Judge: New evidence shows medical examiner was ‘guessing’ on the stand
By Dave Kolpack
Associated Press
FARGO, N.D. (AP) — A federal judge has thrown out the death sentence for a man convicted in the 2003 slaying of a North Dakota college student, saying new evidence shows that the medical examiner was “guessing” on the stand and defense lawyers did not adequately explore mental health evidence.
Judge Ralph Erickson ruled Friday that misleading testimony from the coroner, the failure of lawyers to outline the possibility of an insanity defense, and evidence of severe post-traumatic stress disorder had violated Alfonso Rodriguez Jr.’s constitutional rights. Erickson ordered a new sentencing phase be conducted.
Former U.S. Attorney and lead prosecutor Drew Wrigley, who tried what was North Dakota’s first and only federal death penalty case, said he disagreed with Erickson’s criticism of Rodriguez’s trial attorneys. Richard Ney, a renown capital punishment lawyer, and Richard Hoy were handpicked by Erickson to defend Rodriguez.
“I can’t disagree with the court’s characterizations of the defense counsel — of having been inadequately prepared, inadequately investigating, inadequately cross-examining and whatever else is said throughout the opinion — strenuously enough,” Wrigley said. “These are lawyers who anyone would want defending them.”
Rodriguez has been on death row at a federal prison for nearly two decades in the death of Dru Sjodin, a Minnesota woman who was abducted from a Grand Forks mall parking lot in November 2003.
Rodriguez, a sex offender, was arrested the following month. Despite several massive searches, Sjodin’s body wasn’t found until the following April near Crookston, Minnesota.
Sjodin’s abduction and slaying prompted a dramatic shift in the way Minnesota handles sex offenders, with a drastic increase in the number that were committed indefinitely for treatment even after their prison sentences had run their course. And the national sex offender public registry, intended to give the public information on the whereabouts of registered sex offenders, was renamed for Sjodin.
Acting U.S. Attorney Nick Chase issued a statement noting Rodriguez’s guilty verdict remains in place. Chase said the Department of Justice was weighing its options.

- RECORDS PROVIDED -
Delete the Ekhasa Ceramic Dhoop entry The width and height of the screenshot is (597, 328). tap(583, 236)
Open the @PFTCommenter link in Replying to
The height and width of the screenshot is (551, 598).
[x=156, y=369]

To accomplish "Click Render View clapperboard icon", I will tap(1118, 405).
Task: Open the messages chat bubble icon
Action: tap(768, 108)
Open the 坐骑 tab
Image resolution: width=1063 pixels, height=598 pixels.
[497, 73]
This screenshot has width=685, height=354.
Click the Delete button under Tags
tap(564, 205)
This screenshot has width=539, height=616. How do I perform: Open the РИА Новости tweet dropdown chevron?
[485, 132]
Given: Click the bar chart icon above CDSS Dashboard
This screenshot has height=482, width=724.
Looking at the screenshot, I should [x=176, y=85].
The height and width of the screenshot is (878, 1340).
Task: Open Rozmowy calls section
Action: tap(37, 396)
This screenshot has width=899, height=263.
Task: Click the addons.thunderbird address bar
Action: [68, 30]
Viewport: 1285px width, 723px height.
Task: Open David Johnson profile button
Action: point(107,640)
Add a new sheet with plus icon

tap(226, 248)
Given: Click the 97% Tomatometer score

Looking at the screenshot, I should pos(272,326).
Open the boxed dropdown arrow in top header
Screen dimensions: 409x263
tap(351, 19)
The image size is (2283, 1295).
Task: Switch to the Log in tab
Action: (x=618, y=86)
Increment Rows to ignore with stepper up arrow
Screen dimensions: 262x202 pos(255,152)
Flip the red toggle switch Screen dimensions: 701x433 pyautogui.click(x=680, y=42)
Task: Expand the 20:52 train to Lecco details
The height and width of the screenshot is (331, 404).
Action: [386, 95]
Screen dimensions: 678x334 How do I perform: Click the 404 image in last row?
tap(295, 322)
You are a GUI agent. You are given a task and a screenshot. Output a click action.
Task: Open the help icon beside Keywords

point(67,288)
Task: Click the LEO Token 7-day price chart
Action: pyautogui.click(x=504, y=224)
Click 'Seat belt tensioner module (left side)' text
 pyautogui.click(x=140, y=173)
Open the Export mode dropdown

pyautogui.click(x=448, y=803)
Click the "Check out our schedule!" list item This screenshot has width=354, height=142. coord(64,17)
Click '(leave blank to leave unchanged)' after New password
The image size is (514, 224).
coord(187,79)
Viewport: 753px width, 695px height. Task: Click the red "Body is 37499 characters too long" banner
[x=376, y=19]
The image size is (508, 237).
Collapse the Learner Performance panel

- TASKS TO CARRY OUT -
1. In the article on the Rodriguez death sentence ruling, where and when was Sjodin's body found?
2. Using the article on the Rodriguez death sentence ruling, mark each statement yes or no, quoting the words that decide it: (a) The ruling sets aside Rodriguez's guilty verdict. (b) Sjodin was abducted from a Grand Forks mall parking lot. (c) The national sex offender public registry was renamed for Sjodin.
3. Continue the article on the Rodriguez death sentence ruling, starting after its last sentence.
The entries have nothing to do with the text.

- EXERCISE RESPONSES -
1. It was found the following April near Crookston, Minnesota.

2.
(a) No: "noting Rodriguez’s guilty verdict remains in place"
(b) Yes: "abducted from a Grand Forks mall parking lot in November 2003"
(c) Yes: "the national sex offender public registry, intended to give the public information on the whereabouts of registered sex offenders, was renamed for Sjodin"

3.
Eric Montroy, Rodriguez’s public defender, did not immediately respond to a phone message seeking comment.
In a 232-page ruling, Erickson wrote that Ramsey County Medical Examiner Michael McGee’s testimony had been “unreliable, misleading and inaccurate” about the cause of Sjodin’s death. He also wrote that Rodriguez’s attorneys did a disservice to Rodriguez by choosing to limit a mental health evaluation of their client that could have cost him a possible insanity defense.
“While it is beyond question that Rodriguez abducted and murdered Sjodin, the evidence now in the record has led the Court to conclude that errors were made that violate the United States Constitution such that due process demands a new penalty phase trial be held,” Erickson wrote.
Erickson referred specifically to McGee’s interpretation of sexual assault evidence. The judge said McGee offered opinions during trial that were not in his autopsy reports, namely that semen was found during his examination of the body and that the seminal deposit had occurred within 24 to 36 hours of Sjodin’s death.
New evidence demonstrates that McGee was “guessing” and his opinions were not scientifically supported by literature or any other expert who testified at trial, Erickson said.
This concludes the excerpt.